«Sugar baby love, sugar baby love
I didn’t mean to make you blue
Sugar baby love, sugar baby love
I didn’t mean to hurt you
All lovers make
Make the same mistakes
Yes, they do
Yes, all lovers make
Make the same mistakes
As me and you»
Loin des vociférations de Johnny, la salle compte aussi son lot de romantiques. Au rythme de Sugar Baby Love des Rubettes, Patrick se déhanche comme si la piste n’était qu’à lui. Élégant, avec son costume et un pull à col roulé, il cherche du regard une complicité avec laquelle il pourrait partager sa passion pour la danse, voire plus si affinités. A 55 ans, il cherche quelqu’un à qui parler, me dit-il. «Une fille de mon âge», me glisse-t-il. Avant de retourner sur la piste, il me demande encore si mon journal publie des petites annonces. Il aimerait que je fasse part de sa quête à nos lecteurs…

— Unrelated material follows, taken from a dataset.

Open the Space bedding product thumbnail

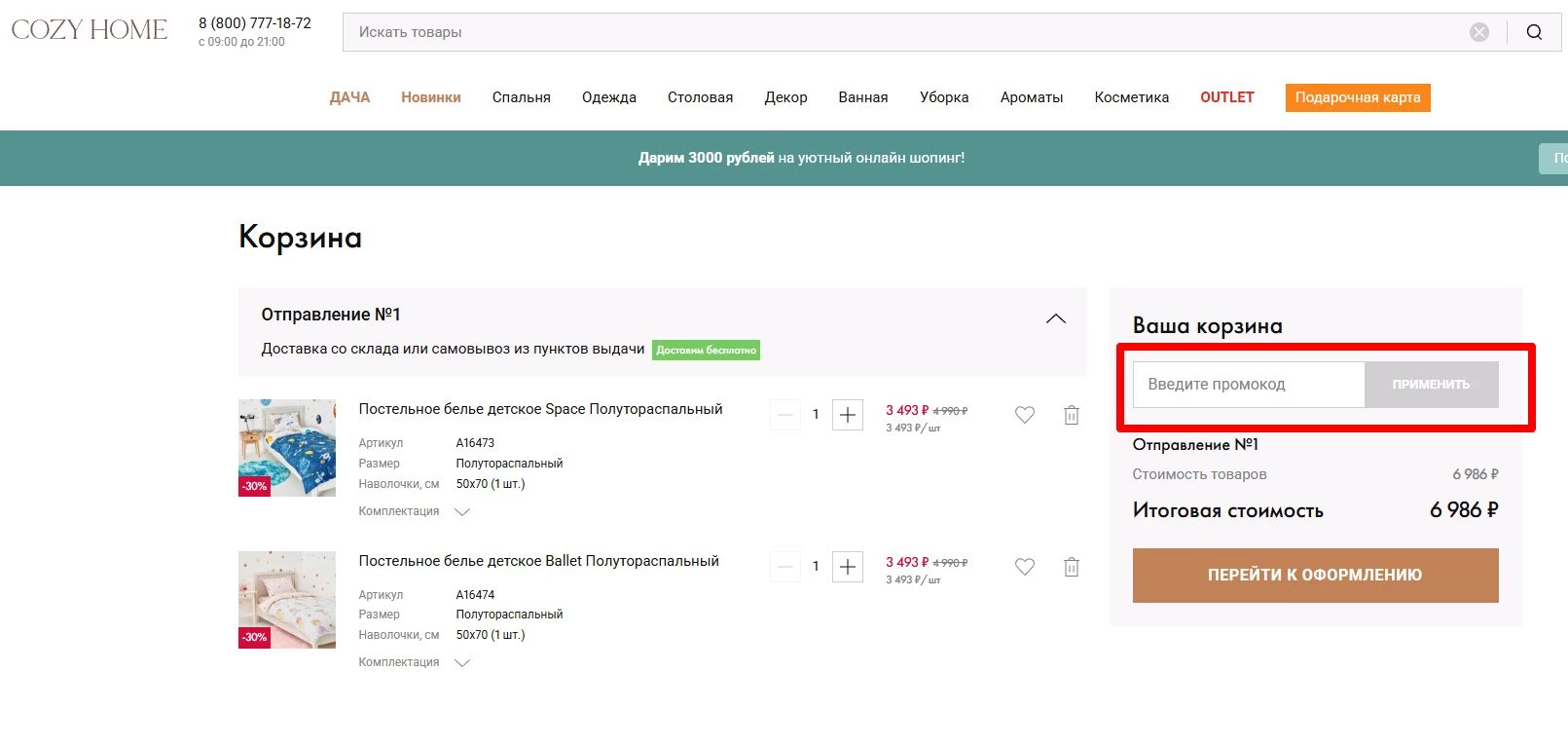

Patrick est venu avec un groupe de Spa. Loïc et Noëlle, ses éducateurs, viennent pour la deuxième fois à la Groove. «Il y a peu d’endroits qui sont dédiés à des bénéficiaires comme les nôtres, atteints de déficience mentale. Outre l’ambiance, la Groove offre un cadre qui est celui d’une boîte telle que chacun peut fréquenter un jour ou l’autre. En tout cas, ils sont demandeurs. Pour la musique ou prendre un verre. Mais aussi pour faire des rencontres. Certains ont même retrouvé des amis de l’école ou d’autres centres !»
Jonathan est lui aussi de la partie. Il vient pour la première fois à Malmedy. «C’est génial ! J’adore danser.» Il rassure sa petite amie, Loane. Ils restent côte à côte, entre eux, au milieu de la foule, en se tenant l’un contre l’autre. «Tu sais, elle ne supporte pas le bruit, mais elle tenait à m’accompagner, à ce qu’on soit ensemble.»
Trois minutes trente de bonheur
A leurs côtés, d’autres couples se forment comme celui de Carl et Clara. Ils se regardent, silencieux, ils se tiennent la main, en se balançant doucement l’un contre l’autre, et cela leur suffit, même si c’est à contretemps du reste de la foule qui les entoure.
Au bout de quelques chansons, Patrick a trouvé une partenaire. Ils dansent un rock. Patrick me fait un clin d’œil. Il est tout heureux, presque sur un petit nuage. Cela durera trois minutes trente.
Noyé dans la cohue, Ajoy veut jouer au journaliste avec moi. Il fait le tour de la salle pour aller poser quelques questions à d’autres participants. «Pourquoi venez-vous ? Parce que c’est bien ?» Et l’échange se poursuit. «Vous êtes ensemble depuis quand ? Vous êtes amoureux, vous», demande-t-il en direction de Camille et Quentin. «Cela fait longtemps qu’on est ensemble. On s’est connus à l’école. Je l’ai croisé et on est tombé amoureux», raconte Camille.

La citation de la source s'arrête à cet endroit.